> [Dataset records]:
==*==

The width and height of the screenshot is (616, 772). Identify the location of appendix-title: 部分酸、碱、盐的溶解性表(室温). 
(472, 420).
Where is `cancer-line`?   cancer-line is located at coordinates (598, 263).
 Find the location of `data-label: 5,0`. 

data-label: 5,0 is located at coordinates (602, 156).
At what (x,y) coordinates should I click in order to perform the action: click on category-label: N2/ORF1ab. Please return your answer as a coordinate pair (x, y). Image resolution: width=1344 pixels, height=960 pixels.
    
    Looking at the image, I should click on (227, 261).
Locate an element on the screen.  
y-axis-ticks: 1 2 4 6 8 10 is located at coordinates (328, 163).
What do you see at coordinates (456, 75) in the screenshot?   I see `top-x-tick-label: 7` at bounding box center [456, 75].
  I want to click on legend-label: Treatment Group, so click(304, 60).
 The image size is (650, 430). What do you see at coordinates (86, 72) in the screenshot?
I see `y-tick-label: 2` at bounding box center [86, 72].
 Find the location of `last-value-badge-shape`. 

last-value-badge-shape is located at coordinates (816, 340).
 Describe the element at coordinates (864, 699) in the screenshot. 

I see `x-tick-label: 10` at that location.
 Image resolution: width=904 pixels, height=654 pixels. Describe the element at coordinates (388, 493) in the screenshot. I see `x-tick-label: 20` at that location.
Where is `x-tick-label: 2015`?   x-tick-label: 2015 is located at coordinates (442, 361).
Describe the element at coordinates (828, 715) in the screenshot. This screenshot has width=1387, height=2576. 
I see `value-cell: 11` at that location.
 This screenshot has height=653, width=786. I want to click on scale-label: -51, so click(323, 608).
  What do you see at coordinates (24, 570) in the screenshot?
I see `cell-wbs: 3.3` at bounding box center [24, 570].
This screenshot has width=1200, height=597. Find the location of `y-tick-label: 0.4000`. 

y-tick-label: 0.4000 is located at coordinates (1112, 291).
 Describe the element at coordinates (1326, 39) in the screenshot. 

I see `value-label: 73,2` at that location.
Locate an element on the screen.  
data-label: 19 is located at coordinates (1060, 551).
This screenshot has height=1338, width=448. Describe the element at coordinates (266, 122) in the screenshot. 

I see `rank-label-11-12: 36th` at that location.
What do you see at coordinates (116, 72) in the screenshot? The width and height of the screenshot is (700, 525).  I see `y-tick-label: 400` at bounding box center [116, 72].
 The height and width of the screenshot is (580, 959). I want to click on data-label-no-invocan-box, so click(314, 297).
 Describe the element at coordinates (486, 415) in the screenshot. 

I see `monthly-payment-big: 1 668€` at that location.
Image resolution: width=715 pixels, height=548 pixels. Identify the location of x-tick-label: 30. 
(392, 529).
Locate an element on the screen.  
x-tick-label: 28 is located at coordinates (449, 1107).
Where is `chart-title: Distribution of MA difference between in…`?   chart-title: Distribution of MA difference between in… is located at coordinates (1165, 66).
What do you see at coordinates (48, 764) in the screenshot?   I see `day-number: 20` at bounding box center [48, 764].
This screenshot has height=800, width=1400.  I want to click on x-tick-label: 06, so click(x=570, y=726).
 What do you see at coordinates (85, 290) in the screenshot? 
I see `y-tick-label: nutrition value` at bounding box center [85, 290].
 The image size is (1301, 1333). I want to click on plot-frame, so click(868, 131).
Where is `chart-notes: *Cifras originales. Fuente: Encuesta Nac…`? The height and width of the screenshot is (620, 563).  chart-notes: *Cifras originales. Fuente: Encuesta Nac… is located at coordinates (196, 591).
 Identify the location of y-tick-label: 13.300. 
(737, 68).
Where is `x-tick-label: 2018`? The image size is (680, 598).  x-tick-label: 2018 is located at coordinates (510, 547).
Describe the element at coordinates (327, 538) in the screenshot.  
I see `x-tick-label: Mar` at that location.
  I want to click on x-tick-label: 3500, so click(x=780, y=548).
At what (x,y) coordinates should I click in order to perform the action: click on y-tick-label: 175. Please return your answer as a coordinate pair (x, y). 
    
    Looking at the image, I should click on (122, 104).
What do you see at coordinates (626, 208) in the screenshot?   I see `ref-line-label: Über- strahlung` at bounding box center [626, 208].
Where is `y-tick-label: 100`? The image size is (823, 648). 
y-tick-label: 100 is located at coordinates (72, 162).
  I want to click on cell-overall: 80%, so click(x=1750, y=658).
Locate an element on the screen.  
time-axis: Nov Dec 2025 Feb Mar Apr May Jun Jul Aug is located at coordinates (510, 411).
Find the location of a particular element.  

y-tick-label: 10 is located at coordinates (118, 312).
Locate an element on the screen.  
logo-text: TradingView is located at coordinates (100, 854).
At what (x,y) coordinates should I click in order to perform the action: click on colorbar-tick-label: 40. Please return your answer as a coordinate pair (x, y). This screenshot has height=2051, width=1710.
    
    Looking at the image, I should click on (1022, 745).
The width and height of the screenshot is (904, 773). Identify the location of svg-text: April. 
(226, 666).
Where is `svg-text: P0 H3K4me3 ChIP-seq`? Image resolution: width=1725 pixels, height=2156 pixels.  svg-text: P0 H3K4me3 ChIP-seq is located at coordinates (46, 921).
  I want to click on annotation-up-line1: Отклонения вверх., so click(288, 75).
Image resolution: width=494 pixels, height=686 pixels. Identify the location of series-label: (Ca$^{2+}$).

==*==

> [Task details]: Reproduce the rows from the line with "What do you see at coordinates (456, 75)" up to and including the line with "last-value-badge-shape is located".

> [The answer]:
What do you see at coordinates (456, 75) in the screenshot?   I see `top-x-tick-label: 7` at bounding box center [456, 75].
  I want to click on legend-label: Treatment Group, so click(304, 60).
 The image size is (650, 430). What do you see at coordinates (86, 72) in the screenshot?
I see `y-tick-label: 2` at bounding box center [86, 72].
 Find the location of `last-value-badge-shape`. 

last-value-badge-shape is located at coordinates (816, 340).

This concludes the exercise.